Microservices Patterns
The craft of decomposing systems into independent services and making them work reliably together. Covers decomposition strategies, communication patterns, data ownership, and the resilience patterns that keep a distributed system from cascading into total failure.
When to Use
Use for:
-
Deciding whether to decompose a monolith and where to start
-
Designing service boundaries using bounded contexts and domain-driven design
-
Choosing between synchronous (REST/gRPC) and asynchronous (events) communication
-
Implementing saga pattern for distributed transactions
-
Designing API gateways and backend-for-frontend (BFF) layers
-
Applying circuit breaker, bulkhead, and retry patterns
-
Event sourcing and CQRS design
-
Service discovery and load balancing strategies
NOT for:
-
Monolith internal architecture (use database-design-patterns , api-architect )
-
Serverless function design and deployment
-
Kubernetes infrastructure and deployment configuration (use terraform-iac-expert )
-
Service mesh configuration (Istio, Linkerd) — mention it, not the core focus
-
Single-service performance optimization (use performance-profiling )

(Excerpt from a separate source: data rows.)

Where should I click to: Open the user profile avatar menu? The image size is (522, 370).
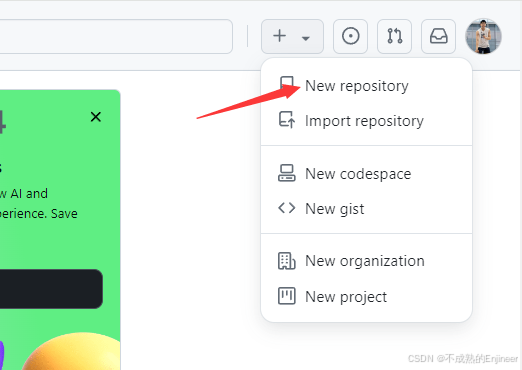pyautogui.click(x=483, y=36)
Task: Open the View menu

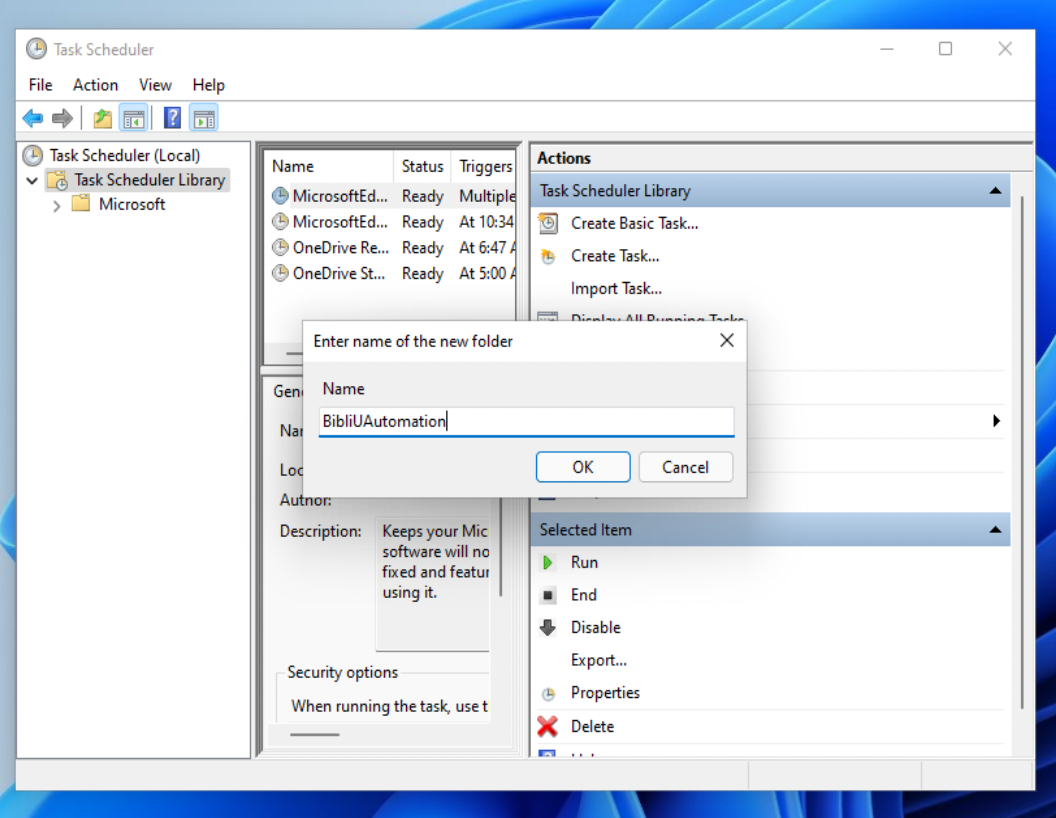Action: (155, 85)
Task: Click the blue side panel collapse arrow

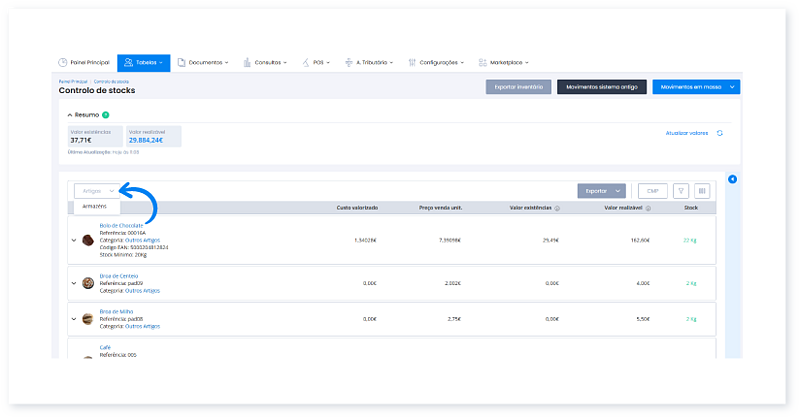Action: point(732,179)
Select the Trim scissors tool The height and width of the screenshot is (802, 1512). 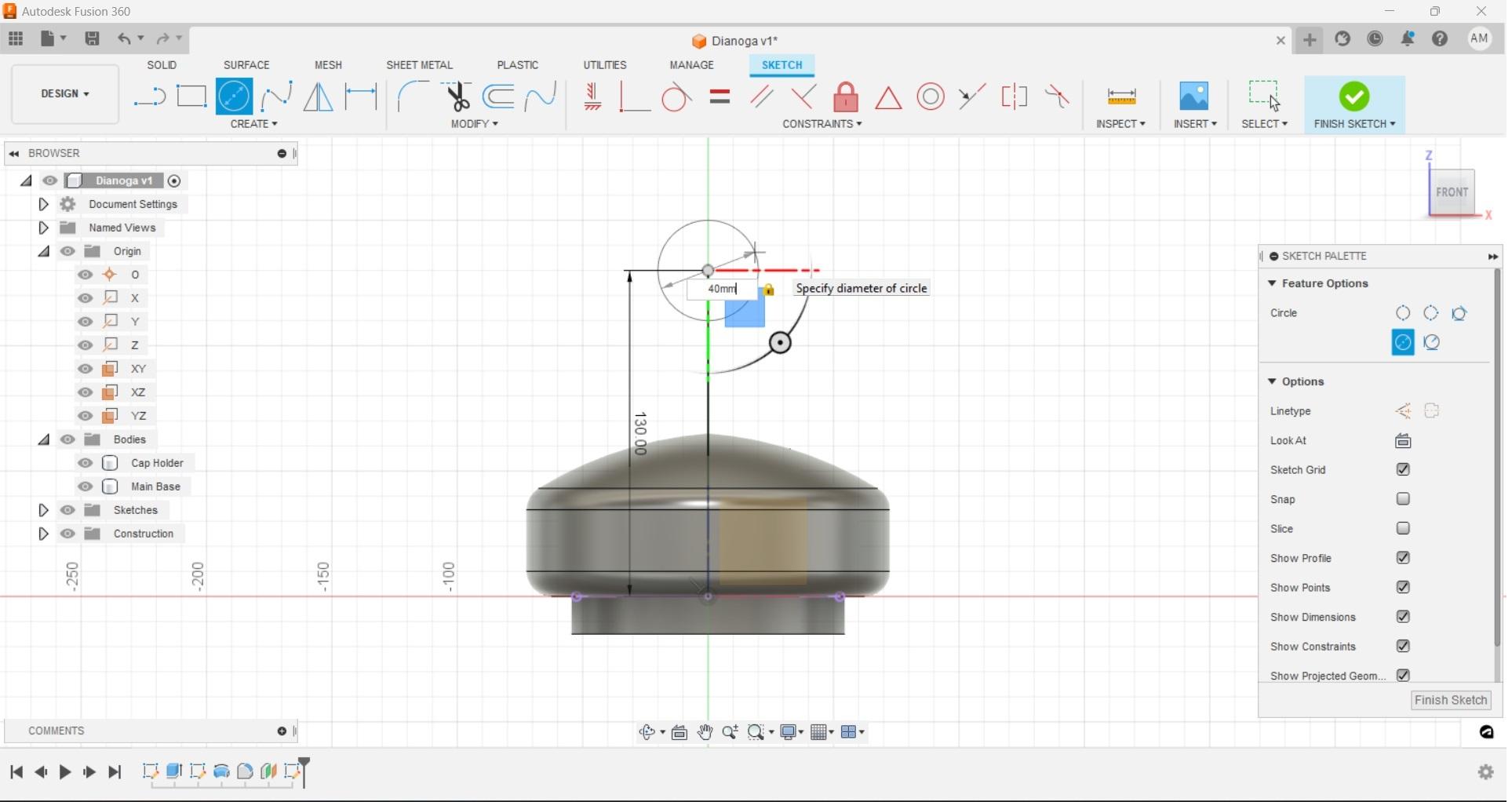(x=457, y=97)
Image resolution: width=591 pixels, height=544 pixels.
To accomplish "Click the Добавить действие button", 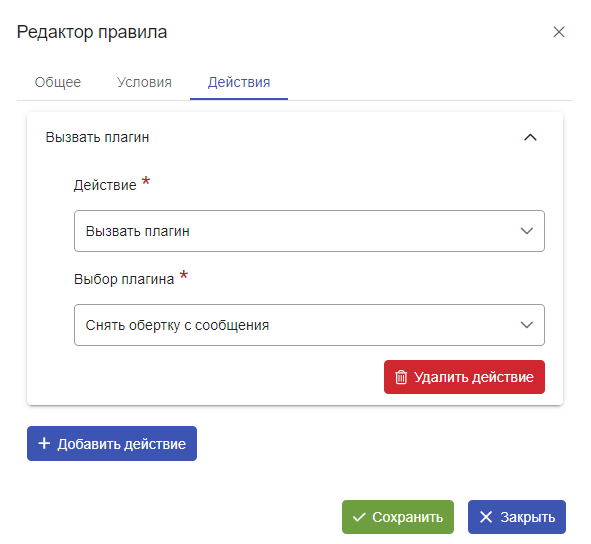I will tap(112, 443).
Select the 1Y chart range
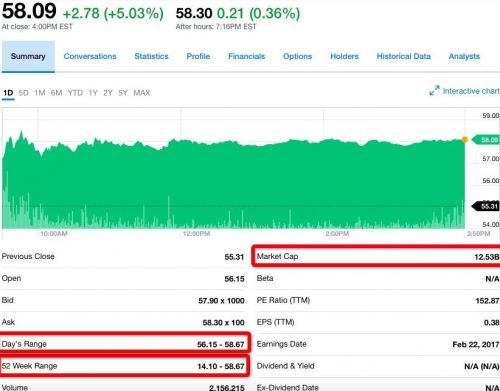 93,93
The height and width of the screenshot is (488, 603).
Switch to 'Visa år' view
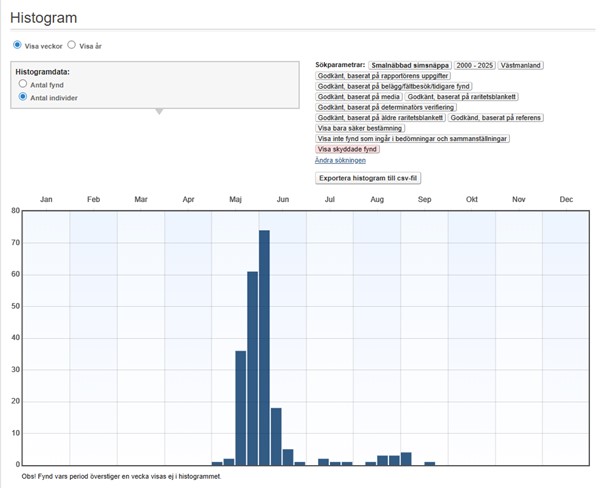coord(72,45)
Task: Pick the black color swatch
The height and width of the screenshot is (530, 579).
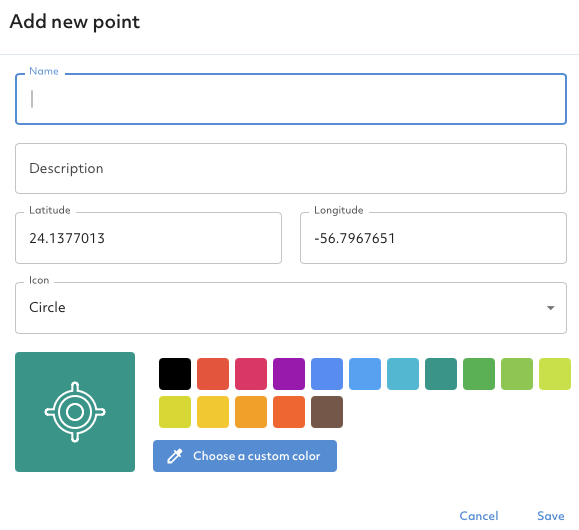Action: point(175,374)
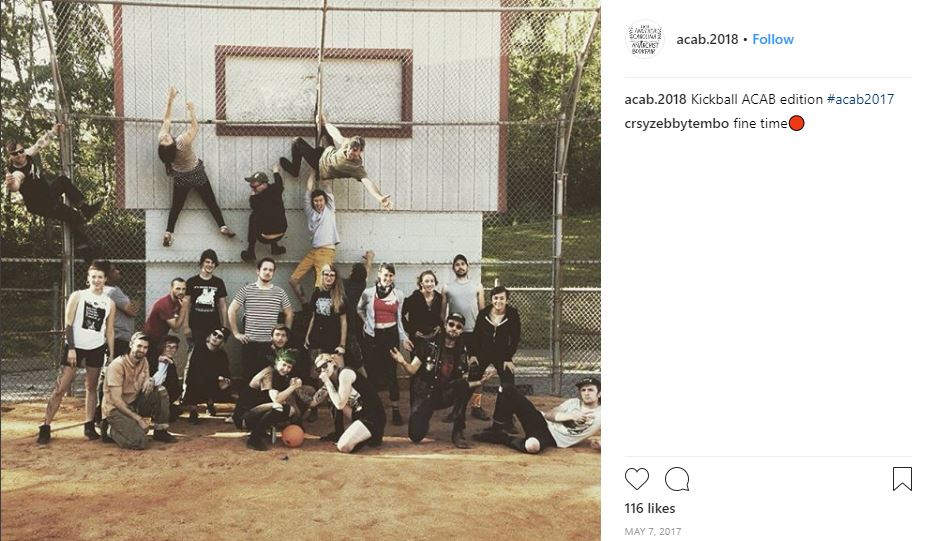
Task: Open the MAY 7, 2017 post timestamp
Action: click(x=653, y=532)
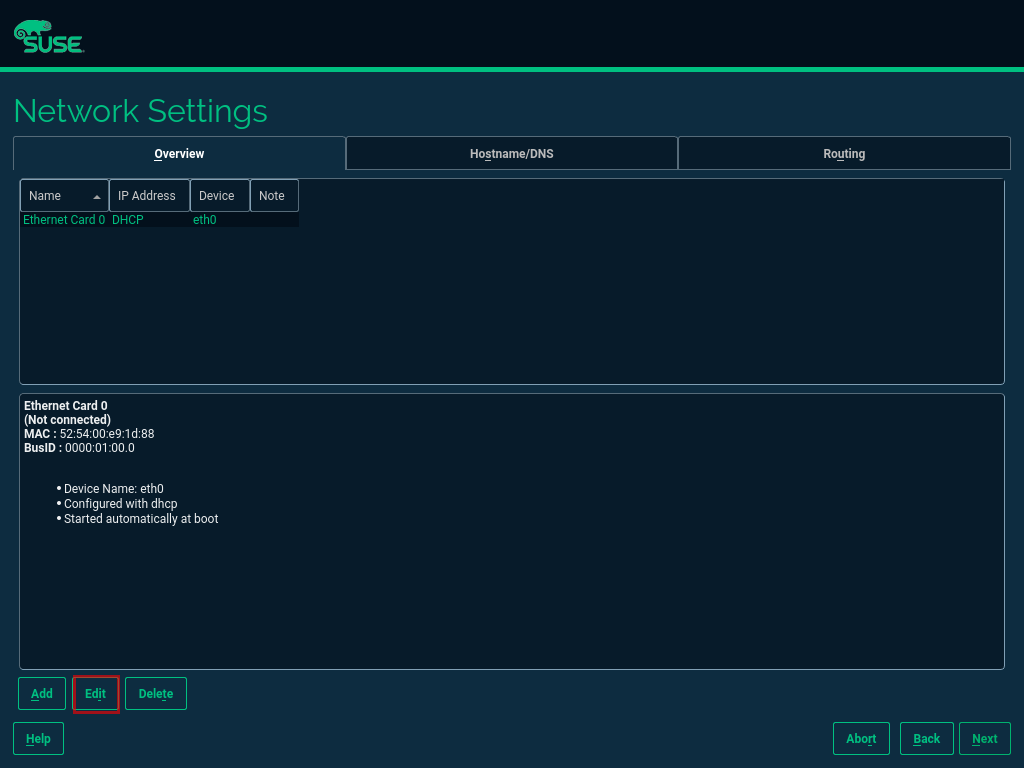Select the Ethernet Card 0 row
The height and width of the screenshot is (768, 1024).
pos(63,219)
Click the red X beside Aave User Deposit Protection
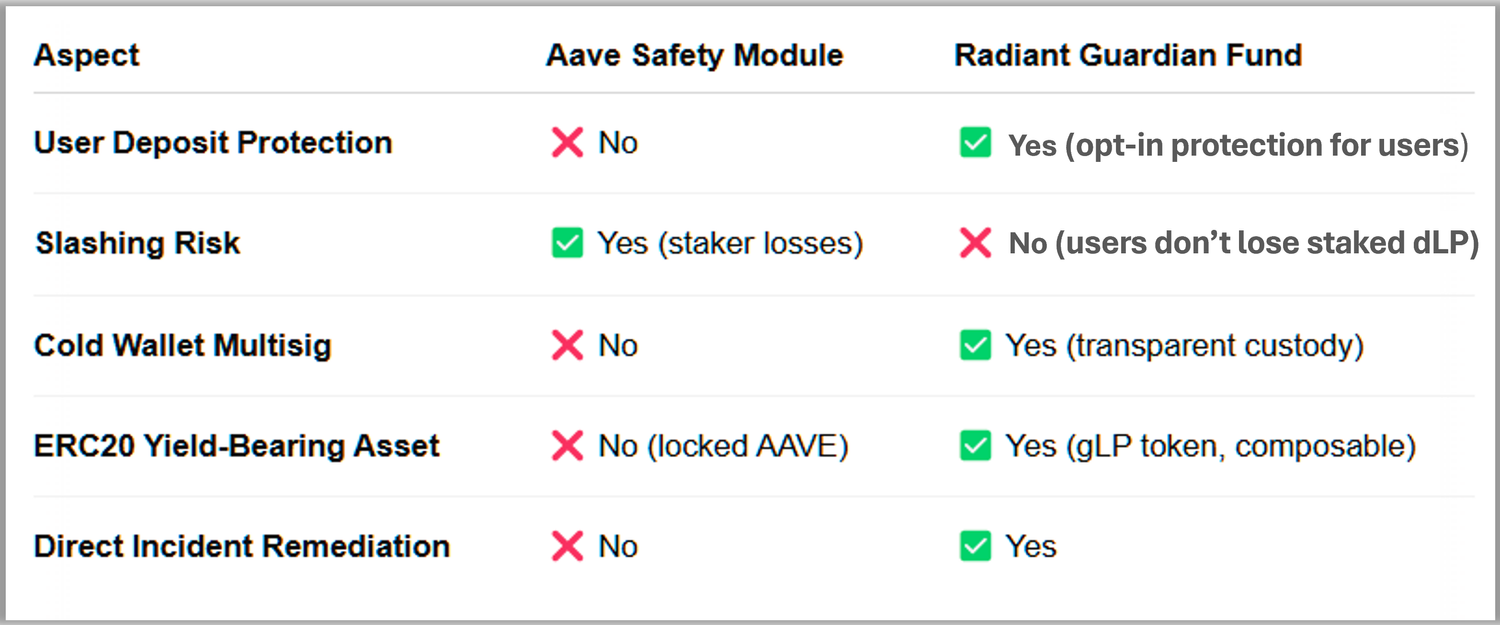Viewport: 1500px width, 625px height. (567, 143)
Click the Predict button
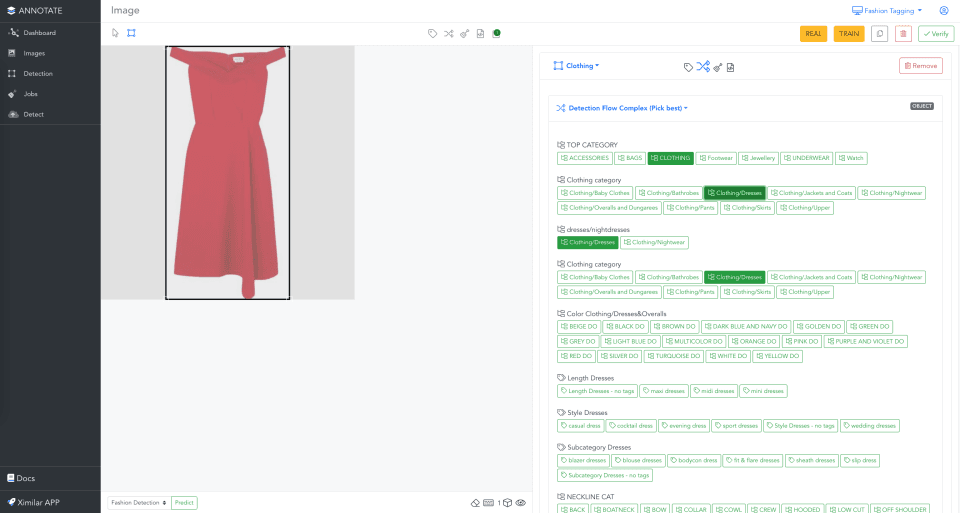Screen dimensions: 960x513 tap(184, 503)
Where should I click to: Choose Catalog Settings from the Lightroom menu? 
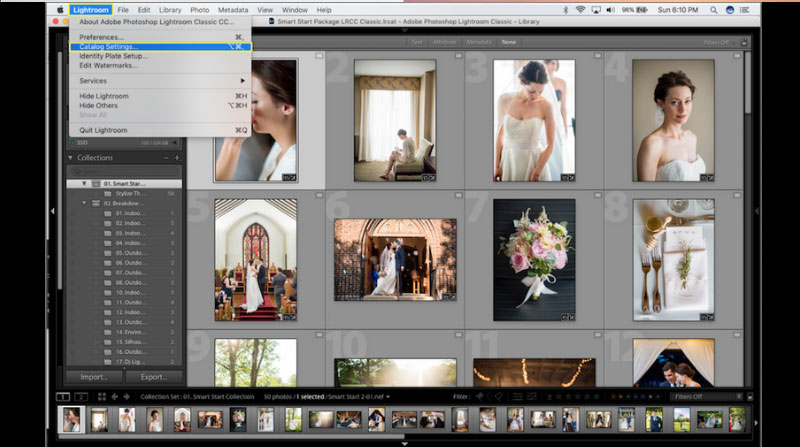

Core Decision: Monolith vs Microservices vs Modular Monolith
flowchart TD Start[New project or architecture review] --> TeamSize{Team size?} TeamSize -->|1-8 engineers| Small[Modular monolith first] TeamSize -->|9-25| Medium{Domain complexity?} TeamSize -->|25+| Large{Independent deploy needed?}
Small --> S1[Build well-factored modules with clear boundaries]
S1 --> S2{Growing pains?}
S2 -->|No| S1
S2 -->|Yes: deploy conflicts, team coupling| Extract[Extract services at natural seams]
Medium -->|Simple, few domains| Modular[Modular monolith]
Medium -->|Complex, many bounded contexts| MicroQ{Org structure?}
MicroQ -->|Teams align to domains| Micro[Microservices]
MicroQ -->|Teams are cross-functional| Modular
Large -->|Yes, teams blocked waiting for each other| Micro
Large -->|No, deploys are coordinated| Modular
Micro --> Check{Check: do services deploy independently?}
Check -->|No, they must release together| Problem[You have a distributed monolith]
Check -->|Yes| Proceed[Proceed with microservices]
When Microservices Are Worth the Cost
The benefits of microservices: independent scaling, independent deployment, technology diversity, fault isolation. The cost: distributed systems complexity, eventual consistency, operational overhead, network latency.
Microservices make sense when:
-
Different parts of the system have dramatically different scaling requirements
-
Teams are large enough that a single codebase creates coordination overhead
-
Domains are stable enough that service boundaries will not change constantly
-
The team has the operational maturity to manage distributed systems (observability, deployment automation, on-call)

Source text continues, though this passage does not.